Create a file tasks.txt with one task per line:
Implement add-agent CLI command with SPEC.md generation
Add known_debt.md as standard protocol memory file
Write quickstart guide with protocol comparison table
agent-estimate estimate --file tasks.txt| Task | Model | Tier | Agent | Base PERT (O/M/P) | Modifiers | Effective Duration | Human Equivalent |
|---|---|---|---|---|---|---|---|
| Implement add-agent CLI command with SPEC.md generation | coding | M | Claude | 25m / 50m / 90m (E=52.5m) | spec 1.00 x warm 1.00 x fit 1.00 = 1.00 | 52.5m | 190.9m |
| Add known_debt.md as standard protocol memory file | coding | M | Codex | 25m / 50m / 90m (E=52.5m) | spec 1.00 x warm 1.00 x fit 1.00 = 1.00 | 52.5m | 190.9m |
| Write quickstart guide with protocol comparison table | coding | M | Gemini | 25m / 50m / 90m (E=52.5m) | spec 1.00 x warm 1.00 x fit 1.00 = 1.00 | 52.5m | 190.9m |
| Wave | Tasks | Duration | Agent Assignments (amortized review) |
|---|---|---|---|
| 0 | All 3 tasks | 75.4m | Claude: add-agent CLI +15m review; Codex: known_debt.md +15m review; Gemini: quickstart guide +15m review |
| Metric | Value |
|---|---|
| Best case | 44.7m |
| Expected case | 75.4m |
| Worst case | 117.2m |
| Human-speed equivalent | 572.8m |
| Compression ratio | 7.60x |
| Review overhead (per-task, pre-amortization) | 45m |
| Agent | Task Count | Total Work | Estimated Cost |
|---|---|---|---|
| Claude | 1 | 60.4m | $1.45 |
| Codex | 1 | 60.4m | $0.97 |
| Gemini | 1 | 60.4m | $1.09 |
Implement add-agent CLI command with SPEC.md generation
- Add known_debt.md as standard protocol memory file: Estimate (68m) exceeds gpt_5_3 p80 threshold (60m). Consider splitting the task.
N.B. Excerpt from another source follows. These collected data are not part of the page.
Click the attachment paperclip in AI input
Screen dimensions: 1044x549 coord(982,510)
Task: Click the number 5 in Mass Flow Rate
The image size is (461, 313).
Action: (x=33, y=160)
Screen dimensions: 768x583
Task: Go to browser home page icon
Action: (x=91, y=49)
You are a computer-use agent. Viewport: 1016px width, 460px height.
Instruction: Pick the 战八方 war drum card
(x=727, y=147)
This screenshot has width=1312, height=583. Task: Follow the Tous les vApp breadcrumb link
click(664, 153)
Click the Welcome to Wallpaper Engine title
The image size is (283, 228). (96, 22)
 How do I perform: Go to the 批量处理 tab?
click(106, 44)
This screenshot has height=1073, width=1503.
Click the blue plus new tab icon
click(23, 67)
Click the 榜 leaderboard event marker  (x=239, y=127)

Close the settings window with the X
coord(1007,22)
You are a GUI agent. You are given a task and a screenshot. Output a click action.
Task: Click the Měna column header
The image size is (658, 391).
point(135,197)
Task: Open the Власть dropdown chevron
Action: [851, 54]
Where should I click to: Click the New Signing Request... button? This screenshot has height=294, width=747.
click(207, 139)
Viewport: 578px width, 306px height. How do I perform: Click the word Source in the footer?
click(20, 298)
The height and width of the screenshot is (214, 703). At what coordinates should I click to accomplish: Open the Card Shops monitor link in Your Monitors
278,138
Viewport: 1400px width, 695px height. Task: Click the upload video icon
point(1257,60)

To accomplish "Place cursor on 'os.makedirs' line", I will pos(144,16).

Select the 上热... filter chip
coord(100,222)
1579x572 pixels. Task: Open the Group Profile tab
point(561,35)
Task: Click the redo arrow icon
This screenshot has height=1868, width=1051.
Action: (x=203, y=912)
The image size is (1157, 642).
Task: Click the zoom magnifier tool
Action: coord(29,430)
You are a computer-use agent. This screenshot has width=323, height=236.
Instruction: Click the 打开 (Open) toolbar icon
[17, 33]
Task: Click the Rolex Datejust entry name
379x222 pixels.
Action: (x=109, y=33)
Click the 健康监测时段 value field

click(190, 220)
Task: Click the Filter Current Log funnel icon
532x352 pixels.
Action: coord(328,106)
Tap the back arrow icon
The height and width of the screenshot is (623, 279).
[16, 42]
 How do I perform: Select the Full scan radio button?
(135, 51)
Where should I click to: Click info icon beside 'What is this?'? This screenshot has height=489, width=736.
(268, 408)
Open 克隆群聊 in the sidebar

- Write quickstart guide with protocol comparison table: Estimate (68m) exceeds gemini_3_pro p80 threshold (45m). Consider splitting the task.
These three tasks were dispatched to real agents in a production multi-agent workflow:
| Task | Agent | Estimated | Actual | Review | Outcome |
|---|---|---|---|---|---|
| add-agent CLI | Claude | 75.4m | ~90m | 2 rounds (R2 LGTM) | Merged |
| Protocol memory file | Codex | 75.4m | ~20m | Clean merge | Merged |
| Quickstart + README | Claude | 75.4m | ~45m | 2 rounds | Merged |
Wall clock: All three ran in parallel. Total elapsed ~90m (bounded by the slowest task). Sequential human equivalent: ~573m (~9.5 hours).
Actual compression: 6.4x (90m wall clock / 573m human equivalent). The estimate predicted 7.6x — close, because one task (add-agent CLI) needed an extra review round that pushed it past the expected case.
The METR warnings were useful: Codex's task landed well under the threshold (20m actual vs 60m warning), but the warning correctly flagged that the Gemini-assigned task was near its reliability limit.
Multi-agent sessions are where agent-estimate delivers the most value. Three agents working in parallel produce 7.6x compression — ~75 minutes wall clock vs ~9.5 hours of sequential human work. The wave planner automatically assigns tasks to agents, schedules them in parallel, and flags reliability risks via METR warnings. You see the total cost ($3.51), parallelism benefit, and risk before committing compute.